After I ran this morning, I noticed a weird squeaking or gurgling when I moved my breast in any kind of way. At first it was both sides now primarily on my left. I run all the time, with a good support bra so this is odd to me. I don't have any fever,or redness, although I am coming down with a cold. My augmentation was done 8 years ago, saline. Any help would be great as I have moved away and don't have a ps anywhere near me. Not sure if I should be worried or not!
Is The Squeaking I Hear A Seroma 8 Years Post-Op?
Doctor Answers (4)
Seroma 8 Years after Breast Augmentation?
Thank you for the question.
It would be in your best interests to be examined by a well experienced board-certified plastic surgeon.
Check with the American Board of Plastic Surgery and/or The American Society of Plastic Surgeons for plastic surgeons appropriately trained and certified in your area.

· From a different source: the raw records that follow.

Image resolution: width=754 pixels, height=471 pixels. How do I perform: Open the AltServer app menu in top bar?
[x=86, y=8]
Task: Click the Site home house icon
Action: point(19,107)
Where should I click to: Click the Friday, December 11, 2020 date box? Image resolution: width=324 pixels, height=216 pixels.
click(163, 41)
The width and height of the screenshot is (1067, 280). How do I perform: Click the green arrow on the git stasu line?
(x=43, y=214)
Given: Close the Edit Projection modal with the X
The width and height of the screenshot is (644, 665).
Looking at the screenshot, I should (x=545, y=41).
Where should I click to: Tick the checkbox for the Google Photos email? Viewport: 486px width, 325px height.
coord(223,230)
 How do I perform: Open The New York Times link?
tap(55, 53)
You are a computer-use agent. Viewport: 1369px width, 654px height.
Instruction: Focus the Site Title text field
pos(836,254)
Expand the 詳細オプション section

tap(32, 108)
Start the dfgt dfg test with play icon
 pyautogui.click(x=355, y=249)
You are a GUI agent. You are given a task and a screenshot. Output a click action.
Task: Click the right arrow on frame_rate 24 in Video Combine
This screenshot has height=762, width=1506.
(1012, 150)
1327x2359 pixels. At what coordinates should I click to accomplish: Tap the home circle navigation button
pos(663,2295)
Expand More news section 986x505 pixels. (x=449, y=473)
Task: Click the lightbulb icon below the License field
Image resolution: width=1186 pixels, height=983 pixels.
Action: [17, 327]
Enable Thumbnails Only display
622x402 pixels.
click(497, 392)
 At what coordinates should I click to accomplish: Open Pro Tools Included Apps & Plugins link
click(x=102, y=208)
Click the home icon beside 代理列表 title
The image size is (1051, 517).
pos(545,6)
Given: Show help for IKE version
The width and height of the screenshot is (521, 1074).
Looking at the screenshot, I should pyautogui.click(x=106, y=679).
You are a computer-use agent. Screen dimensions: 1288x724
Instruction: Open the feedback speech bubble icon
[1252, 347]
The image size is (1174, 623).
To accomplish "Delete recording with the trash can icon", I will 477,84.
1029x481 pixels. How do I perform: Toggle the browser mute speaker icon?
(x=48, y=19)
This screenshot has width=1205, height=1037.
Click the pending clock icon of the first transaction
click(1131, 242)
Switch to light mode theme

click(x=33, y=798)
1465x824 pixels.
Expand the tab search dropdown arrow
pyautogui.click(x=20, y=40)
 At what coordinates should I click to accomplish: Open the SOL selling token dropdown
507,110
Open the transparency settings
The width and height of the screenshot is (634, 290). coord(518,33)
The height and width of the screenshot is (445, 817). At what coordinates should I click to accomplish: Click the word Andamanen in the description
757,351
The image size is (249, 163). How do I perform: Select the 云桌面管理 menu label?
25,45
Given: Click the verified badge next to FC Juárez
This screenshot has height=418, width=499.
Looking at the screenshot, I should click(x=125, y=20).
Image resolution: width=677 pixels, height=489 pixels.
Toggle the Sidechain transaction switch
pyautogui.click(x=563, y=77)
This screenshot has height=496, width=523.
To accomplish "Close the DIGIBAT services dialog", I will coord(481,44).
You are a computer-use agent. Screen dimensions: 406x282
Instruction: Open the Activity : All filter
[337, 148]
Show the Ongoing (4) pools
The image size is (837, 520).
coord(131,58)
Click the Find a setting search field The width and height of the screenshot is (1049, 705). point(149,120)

After direct examination and/or imaging studies the best course of action (if any) will be decided upon. At the very least you will receive meaningful reassurance.
Sqeaking breast years after breast augmentation
I do not feel it is unusual to have a seroma around a breast implant after 8 years, especially in a runner or athlete. Seroma can be caused by rubbing and friction of the implant and the pocket, more often with a textured breast implant than smooth. Double up on the support if you continue to run, and a surgeon in your area can set up an ultrasound to check for fluid. Also look up your implant information as you should have been given in identification card with the implant type and maker. If your implant are textured a smooth implant can solve the problem.
Best of luck,
Breast impants, late seroma, squeaking
It's pretty uncommon to have a late seroma, but not unheard of. You need to get your surgical records so you know brand, style and size of your implants and see a plastic surgeon soon. You can get names of surgeons in your area from the ASPS website. Do not just ignore this and let it go. At the least you can get an ultrasound or MRI from your local hospital and it might be good to have that information to give your surgeon when you see him.